▶ **Work request**
Reproduce the entries below in full and without error.

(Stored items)
------------------------------------------------------------------------

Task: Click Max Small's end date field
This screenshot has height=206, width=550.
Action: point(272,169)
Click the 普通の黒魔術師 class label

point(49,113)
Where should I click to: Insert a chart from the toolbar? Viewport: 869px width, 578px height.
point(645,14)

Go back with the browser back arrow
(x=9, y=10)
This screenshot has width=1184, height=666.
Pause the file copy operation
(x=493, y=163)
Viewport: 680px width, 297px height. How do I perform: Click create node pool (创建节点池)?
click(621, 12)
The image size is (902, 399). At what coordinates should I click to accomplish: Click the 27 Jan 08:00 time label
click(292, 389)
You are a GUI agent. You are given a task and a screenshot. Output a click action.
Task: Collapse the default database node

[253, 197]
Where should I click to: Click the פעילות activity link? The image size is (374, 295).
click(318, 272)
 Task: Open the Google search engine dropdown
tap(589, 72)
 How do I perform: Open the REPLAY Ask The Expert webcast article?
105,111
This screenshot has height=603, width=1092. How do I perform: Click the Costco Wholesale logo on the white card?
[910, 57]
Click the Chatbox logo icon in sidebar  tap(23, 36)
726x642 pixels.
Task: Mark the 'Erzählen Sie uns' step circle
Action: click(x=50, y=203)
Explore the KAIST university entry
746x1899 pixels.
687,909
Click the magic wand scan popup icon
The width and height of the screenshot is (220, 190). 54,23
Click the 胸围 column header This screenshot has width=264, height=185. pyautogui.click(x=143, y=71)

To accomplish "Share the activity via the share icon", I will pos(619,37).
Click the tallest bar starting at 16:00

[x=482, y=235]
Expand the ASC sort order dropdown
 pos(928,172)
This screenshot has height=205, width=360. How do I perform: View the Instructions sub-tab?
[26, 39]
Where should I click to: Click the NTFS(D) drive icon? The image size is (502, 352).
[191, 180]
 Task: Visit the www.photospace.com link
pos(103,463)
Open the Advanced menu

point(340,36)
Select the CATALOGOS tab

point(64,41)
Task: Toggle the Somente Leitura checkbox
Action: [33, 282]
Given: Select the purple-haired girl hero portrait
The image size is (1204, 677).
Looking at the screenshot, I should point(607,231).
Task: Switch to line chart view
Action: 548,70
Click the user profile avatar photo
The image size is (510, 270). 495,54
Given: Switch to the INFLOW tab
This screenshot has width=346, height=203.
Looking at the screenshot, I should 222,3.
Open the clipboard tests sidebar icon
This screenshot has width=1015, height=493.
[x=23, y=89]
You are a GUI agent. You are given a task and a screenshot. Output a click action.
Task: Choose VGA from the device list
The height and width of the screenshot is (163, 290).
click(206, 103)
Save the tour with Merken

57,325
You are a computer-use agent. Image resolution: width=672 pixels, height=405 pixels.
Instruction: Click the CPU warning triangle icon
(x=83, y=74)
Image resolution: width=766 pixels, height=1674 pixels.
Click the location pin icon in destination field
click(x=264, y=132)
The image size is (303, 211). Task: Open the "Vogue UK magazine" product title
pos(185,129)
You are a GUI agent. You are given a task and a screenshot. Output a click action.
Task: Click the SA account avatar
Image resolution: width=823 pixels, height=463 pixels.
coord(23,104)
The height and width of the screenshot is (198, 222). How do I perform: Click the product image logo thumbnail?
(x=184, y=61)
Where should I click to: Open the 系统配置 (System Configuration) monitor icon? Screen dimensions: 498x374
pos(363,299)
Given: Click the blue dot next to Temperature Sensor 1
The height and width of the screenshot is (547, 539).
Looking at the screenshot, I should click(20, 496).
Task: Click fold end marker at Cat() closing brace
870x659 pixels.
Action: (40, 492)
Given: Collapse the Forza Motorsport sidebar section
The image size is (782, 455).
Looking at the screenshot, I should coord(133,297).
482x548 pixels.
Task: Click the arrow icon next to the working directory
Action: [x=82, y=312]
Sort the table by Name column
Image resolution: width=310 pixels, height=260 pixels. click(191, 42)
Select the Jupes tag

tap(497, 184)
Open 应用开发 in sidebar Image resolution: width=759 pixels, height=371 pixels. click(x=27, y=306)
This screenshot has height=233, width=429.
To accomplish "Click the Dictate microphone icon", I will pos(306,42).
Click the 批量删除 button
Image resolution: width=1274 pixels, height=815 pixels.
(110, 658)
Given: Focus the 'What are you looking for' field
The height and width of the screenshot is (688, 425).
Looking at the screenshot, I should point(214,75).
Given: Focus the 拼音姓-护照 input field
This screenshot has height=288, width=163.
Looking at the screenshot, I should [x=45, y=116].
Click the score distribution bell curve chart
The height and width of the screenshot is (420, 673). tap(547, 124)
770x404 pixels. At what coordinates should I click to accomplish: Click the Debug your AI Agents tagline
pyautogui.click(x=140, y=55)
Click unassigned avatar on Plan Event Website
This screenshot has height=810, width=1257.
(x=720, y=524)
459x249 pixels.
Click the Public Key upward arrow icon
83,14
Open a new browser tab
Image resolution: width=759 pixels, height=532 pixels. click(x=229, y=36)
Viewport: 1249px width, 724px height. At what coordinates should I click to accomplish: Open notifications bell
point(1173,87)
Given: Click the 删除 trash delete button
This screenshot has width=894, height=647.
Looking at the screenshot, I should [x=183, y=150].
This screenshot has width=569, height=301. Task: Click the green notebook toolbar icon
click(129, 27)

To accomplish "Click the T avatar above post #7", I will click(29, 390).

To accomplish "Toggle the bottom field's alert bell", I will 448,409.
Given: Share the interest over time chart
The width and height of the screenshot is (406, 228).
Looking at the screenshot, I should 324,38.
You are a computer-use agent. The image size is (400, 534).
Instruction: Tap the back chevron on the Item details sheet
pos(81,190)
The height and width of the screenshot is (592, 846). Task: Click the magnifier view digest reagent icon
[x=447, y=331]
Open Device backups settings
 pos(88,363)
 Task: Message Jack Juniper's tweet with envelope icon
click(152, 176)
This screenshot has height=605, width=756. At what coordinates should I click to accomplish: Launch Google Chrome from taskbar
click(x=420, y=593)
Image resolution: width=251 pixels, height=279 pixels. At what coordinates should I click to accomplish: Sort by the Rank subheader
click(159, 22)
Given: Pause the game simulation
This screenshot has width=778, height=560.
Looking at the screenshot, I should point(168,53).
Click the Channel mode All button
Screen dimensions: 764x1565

------------------------------------------------------------------------

▶ **Final answer**
Task: Click Max Small's end date field
This screenshot has height=206, width=550.
Action: point(272,169)
Click the 普通の黒魔術師 class label

point(49,113)
Where should I click to: Insert a chart from the toolbar? Viewport: 869px width, 578px height.
point(645,14)

Go back with the browser back arrow
(x=9, y=10)
This screenshot has width=1184, height=666.
Pause the file copy operation
(x=493, y=163)
Viewport: 680px width, 297px height. How do I perform: Click create node pool (创建节点池)?
click(621, 12)
The image size is (902, 399). At what coordinates should I click to accomplish: Click the 27 Jan 08:00 time label
click(292, 389)
You are a GUI agent. You are given a task and a screenshot. Output a click action.
Task: Collapse the default database node

[253, 197]
Where should I click to: Click the פעילות activity link? The image size is (374, 295).
click(318, 272)
 Task: Open the Google search engine dropdown
tap(589, 72)
 How do I perform: Open the REPLAY Ask The Expert webcast article?
105,111
This screenshot has height=603, width=1092. How do I perform: Click the Costco Wholesale logo on the white card?
[910, 57]
Click the Chatbox logo icon in sidebar  tap(23, 36)
726x642 pixels.
Task: Mark the 'Erzählen Sie uns' step circle
Action: click(x=50, y=203)
Explore the KAIST university entry
746x1899 pixels.
687,909
Click the magic wand scan popup icon
The width and height of the screenshot is (220, 190). 54,23
Click the 胸围 column header This screenshot has width=264, height=185. pyautogui.click(x=143, y=71)

To accomplish "Share the activity via the share icon", I will pos(619,37).
Click the tallest bar starting at 16:00

[x=482, y=235]
Expand the ASC sort order dropdown
 pos(928,172)
This screenshot has height=205, width=360. How do I perform: View the Instructions sub-tab?
[26, 39]
Where should I click to: Click the NTFS(D) drive icon? The image size is (502, 352).
[191, 180]
 Task: Visit the www.photospace.com link
pos(103,463)
Open the Advanced menu

point(340,36)
Select the CATALOGOS tab

point(64,41)
Task: Toggle the Somente Leitura checkbox
Action: [33, 282]
Given: Select the purple-haired girl hero portrait
The image size is (1204, 677).
Looking at the screenshot, I should point(607,231).
Task: Switch to line chart view
Action: 548,70
Click the user profile avatar photo
The image size is (510, 270). 495,54
Given: Switch to the INFLOW tab
This screenshot has width=346, height=203.
Looking at the screenshot, I should 222,3.
Open the clipboard tests sidebar icon
This screenshot has width=1015, height=493.
[x=23, y=89]
You are a GUI agent. You are given a task and a screenshot. Output a click action.
Task: Choose VGA from the device list
The height and width of the screenshot is (163, 290).
click(206, 103)
Save the tour with Merken

57,325
You are a computer-use agent. Image resolution: width=672 pixels, height=405 pixels.
Instruction: Click the CPU warning triangle icon
(x=83, y=74)
Image resolution: width=766 pixels, height=1674 pixels.
Click the location pin icon in destination field
click(x=264, y=132)
The image size is (303, 211). Task: Open the "Vogue UK magazine" product title
pos(185,129)
You are a GUI agent. You are given a task and a screenshot. Output a click action.
Task: Click the SA account avatar
Image resolution: width=823 pixels, height=463 pixels.
coord(23,104)
The height and width of the screenshot is (198, 222). How do I perform: Click the product image logo thumbnail?
(x=184, y=61)
Where should I click to: Open the 系统配置 (System Configuration) monitor icon? Screen dimensions: 498x374
pos(363,299)
Given: Click the blue dot next to Temperature Sensor 1
The height and width of the screenshot is (547, 539).
Looking at the screenshot, I should click(20, 496).
Task: Click fold end marker at Cat() closing brace
870x659 pixels.
Action: (40, 492)
Given: Collapse the Forza Motorsport sidebar section
The image size is (782, 455).
Looking at the screenshot, I should coord(133,297).
482x548 pixels.
Task: Click the arrow icon next to the working directory
Action: [x=82, y=312]
Sort the table by Name column
Image resolution: width=310 pixels, height=260 pixels. click(191, 42)
Select the Jupes tag

tap(497, 184)
Open 应用开发 in sidebar Image resolution: width=759 pixels, height=371 pixels. click(x=27, y=306)
This screenshot has height=233, width=429.
To accomplish "Click the Dictate microphone icon", I will pos(306,42).
Click the 批量删除 button
Image resolution: width=1274 pixels, height=815 pixels.
(110, 658)
Given: Focus the 'What are you looking for' field
The height and width of the screenshot is (688, 425).
Looking at the screenshot, I should point(214,75).
Given: Focus the 拼音姓-护照 input field
This screenshot has height=288, width=163.
Looking at the screenshot, I should [x=45, y=116].
Click the score distribution bell curve chart
The height and width of the screenshot is (420, 673). tap(547, 124)
770x404 pixels. At what coordinates should I click to accomplish: Click the Debug your AI Agents tagline
pyautogui.click(x=140, y=55)
Click unassigned avatar on Plan Event Website
This screenshot has height=810, width=1257.
(x=720, y=524)
459x249 pixels.
Click the Public Key upward arrow icon
83,14
Open a new browser tab
Image resolution: width=759 pixels, height=532 pixels. click(x=229, y=36)
Viewport: 1249px width, 724px height. At what coordinates should I click to accomplish: Open notifications bell
point(1173,87)
Given: Click the 删除 trash delete button
This screenshot has width=894, height=647.
Looking at the screenshot, I should [x=183, y=150].
This screenshot has width=569, height=301. Task: Click the green notebook toolbar icon
click(129, 27)

To accomplish "Click the T avatar above post #7", I will click(29, 390).

To accomplish "Toggle the bottom field's alert bell", I will 448,409.
Given: Share the interest over time chart
The width and height of the screenshot is (406, 228).
Looking at the screenshot, I should 324,38.
You are a computer-use agent. The image size is (400, 534).
Instruction: Tap the back chevron on the Item details sheet
pos(81,190)
The height and width of the screenshot is (592, 846). Task: Click the magnifier view digest reagent icon
[x=447, y=331]
Open Device backups settings
 pos(88,363)
 Task: Message Jack Juniper's tweet with envelope icon
click(152, 176)
This screenshot has height=605, width=756. At what coordinates should I click to accomplish: Launch Google Chrome from taskbar
click(x=420, y=593)
Image resolution: width=251 pixels, height=279 pixels. At what coordinates should I click to accomplish: Sort by the Rank subheader
click(159, 22)
Given: Pause the game simulation
This screenshot has width=778, height=560.
Looking at the screenshot, I should point(168,53).
Click the Channel mode All button
Screen dimensions: 764x1565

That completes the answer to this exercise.